'''

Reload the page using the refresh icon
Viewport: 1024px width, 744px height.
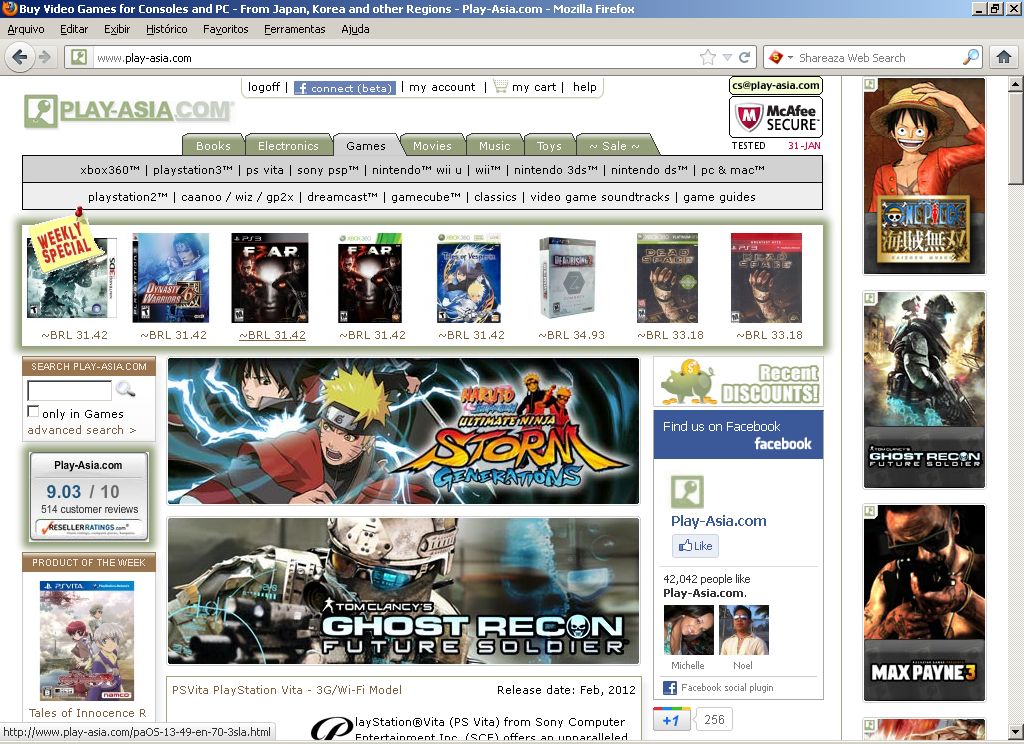pos(744,57)
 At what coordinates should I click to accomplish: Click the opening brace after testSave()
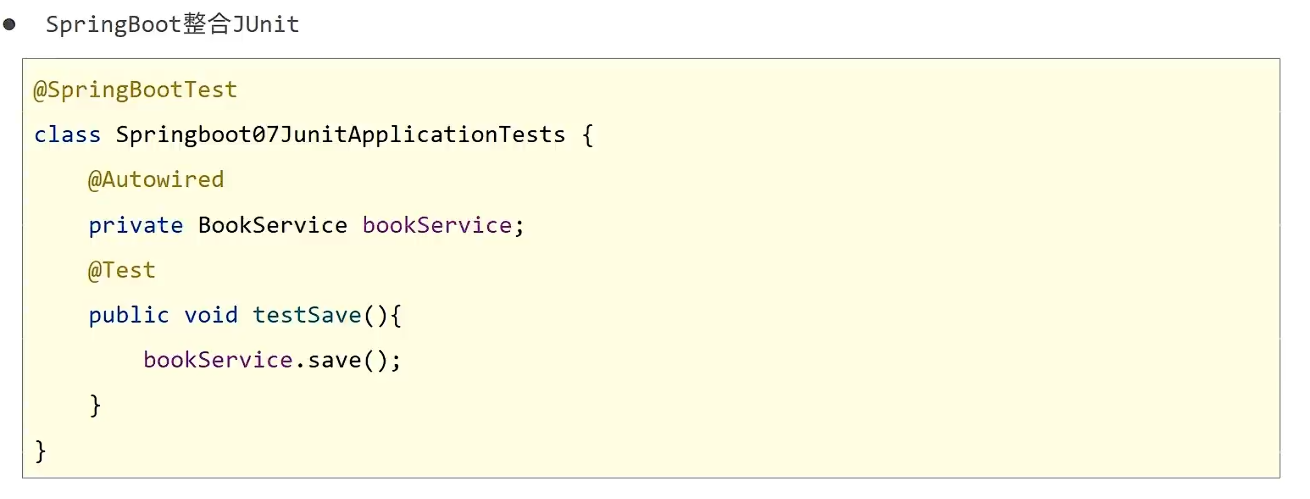tap(396, 315)
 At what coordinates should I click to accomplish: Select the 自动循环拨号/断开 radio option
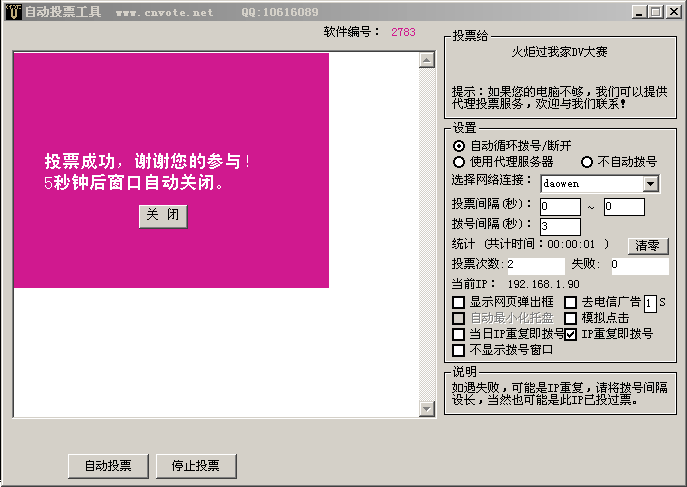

'''

- Assignment:
Retype the line containing "At what coordinates should I click to accomplish: Click" and each line after it through the last line of the entries above, exactly, with no pictures and nothing else.

- Output of the task:
 At what coordinates should I click to accomplish: Click the opening brace after testSave()
tap(396, 315)
 At what coordinates should I click to accomplish: Select the 自动循环拨号/断开 radio option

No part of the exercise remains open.